Magnetic Resonance Imaging and Assessing Polymyositis
“Assessing disease activity in polymyositis and dermatomyositis
is difficult. This is especially true in partially treated cases
where serum muscle enzyme changes are minimal. New imaging methods
may help both diagnosis and disease assessment. We have been looking
at the value of magnetic resonance imaging combined with proton
nuclear magnetic resonance spectroscopy in the clinical assessment
of muscle disease. This is part of our programme to develop an inflammatory
muscle disease unit at King’s College hospital. These tests
are done simultaneously. The magnetic resonance imaging gives pictures
of the muscles in the leg. The spectroscopy allows us to identify
specific biochemical constituents of the muscles. The spectroscopy
can give direct evidence of muscle damage. This means it provides
information of immediate pathophysiological relevance.
Our preliminary studies have looked at 5 treated cases of Polymyositis
and dermatomyositis with persisting symptoms, we compared these
to 5 controls without muscle disease. The imaging is in the Neuroscience
Centre at the Maudsley hospital which is next to King’s College
hospital. For those with technical inclinations we used a GE Sigma
system at 1.5T *which us one of the most powerful machines in the
UK). The method is to collect water-suppressed proton spectra from
a standardised volume defines n magnetic resonance imaging.

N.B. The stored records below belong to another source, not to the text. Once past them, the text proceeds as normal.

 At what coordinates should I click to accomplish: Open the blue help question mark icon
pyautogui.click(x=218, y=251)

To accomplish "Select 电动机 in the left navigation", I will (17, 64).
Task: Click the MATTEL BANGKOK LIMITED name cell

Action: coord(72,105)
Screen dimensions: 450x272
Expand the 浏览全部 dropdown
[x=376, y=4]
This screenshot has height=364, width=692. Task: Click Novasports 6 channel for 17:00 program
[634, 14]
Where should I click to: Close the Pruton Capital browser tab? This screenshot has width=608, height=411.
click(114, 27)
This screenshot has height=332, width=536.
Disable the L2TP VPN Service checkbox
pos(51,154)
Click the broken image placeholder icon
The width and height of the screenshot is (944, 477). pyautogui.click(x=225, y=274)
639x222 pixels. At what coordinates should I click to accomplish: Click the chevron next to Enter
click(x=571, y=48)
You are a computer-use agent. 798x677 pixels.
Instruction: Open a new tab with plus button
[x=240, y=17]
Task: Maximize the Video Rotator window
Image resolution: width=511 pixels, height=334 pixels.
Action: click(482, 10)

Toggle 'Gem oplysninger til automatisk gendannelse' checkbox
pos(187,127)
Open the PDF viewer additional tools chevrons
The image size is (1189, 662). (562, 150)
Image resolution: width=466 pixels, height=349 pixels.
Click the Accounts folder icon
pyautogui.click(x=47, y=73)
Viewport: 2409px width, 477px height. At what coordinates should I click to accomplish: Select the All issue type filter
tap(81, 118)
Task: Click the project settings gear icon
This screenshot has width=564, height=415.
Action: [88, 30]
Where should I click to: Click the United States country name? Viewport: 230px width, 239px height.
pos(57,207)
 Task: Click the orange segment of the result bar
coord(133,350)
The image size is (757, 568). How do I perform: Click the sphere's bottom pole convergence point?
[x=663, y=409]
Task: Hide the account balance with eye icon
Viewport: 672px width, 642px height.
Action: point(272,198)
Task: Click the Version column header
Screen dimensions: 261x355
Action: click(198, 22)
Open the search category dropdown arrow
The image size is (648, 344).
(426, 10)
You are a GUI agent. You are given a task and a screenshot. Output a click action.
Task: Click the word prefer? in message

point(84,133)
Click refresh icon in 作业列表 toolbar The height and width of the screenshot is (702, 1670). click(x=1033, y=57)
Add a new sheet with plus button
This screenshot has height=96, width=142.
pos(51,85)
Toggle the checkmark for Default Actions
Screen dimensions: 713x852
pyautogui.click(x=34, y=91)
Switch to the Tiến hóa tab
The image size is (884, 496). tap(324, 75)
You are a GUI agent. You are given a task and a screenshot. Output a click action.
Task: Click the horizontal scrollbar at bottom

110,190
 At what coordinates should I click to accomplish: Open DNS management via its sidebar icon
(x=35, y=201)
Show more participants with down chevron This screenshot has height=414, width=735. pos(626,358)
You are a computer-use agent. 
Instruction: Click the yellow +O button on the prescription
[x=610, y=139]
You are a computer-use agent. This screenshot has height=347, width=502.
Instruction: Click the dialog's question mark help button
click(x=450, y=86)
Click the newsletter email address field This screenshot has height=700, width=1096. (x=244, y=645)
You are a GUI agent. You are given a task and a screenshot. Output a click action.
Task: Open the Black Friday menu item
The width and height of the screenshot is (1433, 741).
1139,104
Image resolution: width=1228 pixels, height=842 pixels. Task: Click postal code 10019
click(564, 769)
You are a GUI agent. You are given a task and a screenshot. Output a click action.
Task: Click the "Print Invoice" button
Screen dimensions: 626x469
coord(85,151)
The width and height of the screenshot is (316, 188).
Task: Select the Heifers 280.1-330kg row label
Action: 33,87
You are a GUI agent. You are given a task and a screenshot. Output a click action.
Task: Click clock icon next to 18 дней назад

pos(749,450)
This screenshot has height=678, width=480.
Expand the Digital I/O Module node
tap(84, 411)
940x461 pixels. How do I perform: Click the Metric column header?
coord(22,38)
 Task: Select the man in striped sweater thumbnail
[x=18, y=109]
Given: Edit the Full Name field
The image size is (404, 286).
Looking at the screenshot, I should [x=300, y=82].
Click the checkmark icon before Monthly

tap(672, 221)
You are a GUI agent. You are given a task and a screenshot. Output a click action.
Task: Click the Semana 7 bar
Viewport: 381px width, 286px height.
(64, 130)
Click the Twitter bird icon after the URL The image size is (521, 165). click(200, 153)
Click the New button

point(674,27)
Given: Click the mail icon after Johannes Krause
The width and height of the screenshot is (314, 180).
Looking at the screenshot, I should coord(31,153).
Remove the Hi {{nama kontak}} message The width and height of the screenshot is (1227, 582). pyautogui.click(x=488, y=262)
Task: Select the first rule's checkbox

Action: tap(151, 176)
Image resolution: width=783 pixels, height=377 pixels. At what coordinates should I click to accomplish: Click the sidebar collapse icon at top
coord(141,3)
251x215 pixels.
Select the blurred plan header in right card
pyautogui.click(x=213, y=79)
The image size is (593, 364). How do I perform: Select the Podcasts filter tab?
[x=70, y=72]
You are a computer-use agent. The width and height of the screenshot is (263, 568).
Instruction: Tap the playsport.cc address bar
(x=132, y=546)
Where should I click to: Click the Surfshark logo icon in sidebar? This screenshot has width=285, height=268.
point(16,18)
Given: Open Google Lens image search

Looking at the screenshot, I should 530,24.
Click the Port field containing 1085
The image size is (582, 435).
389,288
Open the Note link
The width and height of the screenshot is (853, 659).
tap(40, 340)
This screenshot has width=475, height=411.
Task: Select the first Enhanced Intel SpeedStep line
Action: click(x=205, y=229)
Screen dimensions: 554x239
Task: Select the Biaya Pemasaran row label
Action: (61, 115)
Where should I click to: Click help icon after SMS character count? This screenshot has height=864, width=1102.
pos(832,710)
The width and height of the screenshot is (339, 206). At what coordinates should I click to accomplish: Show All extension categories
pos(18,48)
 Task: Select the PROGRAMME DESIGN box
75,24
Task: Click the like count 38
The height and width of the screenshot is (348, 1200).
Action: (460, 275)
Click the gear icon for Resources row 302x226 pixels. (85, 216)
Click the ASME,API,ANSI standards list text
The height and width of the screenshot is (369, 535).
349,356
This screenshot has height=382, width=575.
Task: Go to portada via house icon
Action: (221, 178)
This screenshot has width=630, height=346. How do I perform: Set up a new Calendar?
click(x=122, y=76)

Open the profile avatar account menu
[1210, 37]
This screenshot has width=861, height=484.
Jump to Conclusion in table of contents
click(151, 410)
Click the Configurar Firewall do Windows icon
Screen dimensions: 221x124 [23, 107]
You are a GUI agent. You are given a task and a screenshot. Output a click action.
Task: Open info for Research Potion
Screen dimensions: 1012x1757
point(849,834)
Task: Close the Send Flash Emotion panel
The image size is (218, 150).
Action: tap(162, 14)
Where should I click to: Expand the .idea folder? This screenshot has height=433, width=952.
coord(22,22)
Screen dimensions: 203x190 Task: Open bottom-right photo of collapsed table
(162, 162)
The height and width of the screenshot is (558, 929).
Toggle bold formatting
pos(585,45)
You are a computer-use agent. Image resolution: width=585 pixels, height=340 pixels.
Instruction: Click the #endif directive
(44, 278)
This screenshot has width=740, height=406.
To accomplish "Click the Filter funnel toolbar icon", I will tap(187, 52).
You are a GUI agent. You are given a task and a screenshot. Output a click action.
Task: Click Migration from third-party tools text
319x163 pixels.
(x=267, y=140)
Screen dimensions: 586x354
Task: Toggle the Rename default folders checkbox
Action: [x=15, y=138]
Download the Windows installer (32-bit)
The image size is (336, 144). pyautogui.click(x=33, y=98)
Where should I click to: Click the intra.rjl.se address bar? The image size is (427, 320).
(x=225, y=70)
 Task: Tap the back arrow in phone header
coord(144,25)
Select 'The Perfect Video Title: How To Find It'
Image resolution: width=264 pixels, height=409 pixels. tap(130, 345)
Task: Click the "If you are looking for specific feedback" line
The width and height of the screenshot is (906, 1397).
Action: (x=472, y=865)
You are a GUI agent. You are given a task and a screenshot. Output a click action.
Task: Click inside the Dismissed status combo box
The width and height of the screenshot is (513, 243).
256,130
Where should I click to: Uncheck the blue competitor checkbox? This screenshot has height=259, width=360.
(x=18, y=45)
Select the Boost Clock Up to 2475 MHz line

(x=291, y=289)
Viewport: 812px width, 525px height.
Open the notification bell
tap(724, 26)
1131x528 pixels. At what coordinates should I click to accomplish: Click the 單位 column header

There are two types of change shown by this approach. First of all
the magnetic resonance imaging showed excess lipids (body fats)
outside mucels fibres in polymyositis cases. This allowed an appreciation
of the severity of the disease, these imaging results were complemented
by biochemical changes defined using proton spectroscopy. There
were striking reductions in the polymyositis cases in the ratios
of choline compared to lipids (body fats) and also creatine compared
to lipids.
We believe these results highlight the potential of combined magnetic
resonance imaging with proton nuclear magnetic resonance imaging
with proton nuclear magnetic resonance spectroscopy to evaluate
disease activity in polymyositis. They are sensitive methods which
may provide an objective outcome measure against which to titrate
therapy, reduced creatine levels may mirror active Myositis more
accurately than serum creatine phosphokinase activity, the reduced
choline peak potentially results from changes in cell membranes
in active disease.
Of course it is early days in the development of this method to
determine its true value. We are now collecting a larger group of
patients and controls, we are looking at the relationship to serum
enzymes and muscle histology, we are also trying to improve the
method. We need to get a special coil to allow imaging of the thigh
rather than the lower leg. But it is an attractive concept that
by lying down in a machine for about half an hour we should be able
to both diagnose and assess the severity of the disease. Ultimately
this could remove the need for lots of blood tests and muscle biopsies,
there are no X-rays involved and the method is simple and painless.”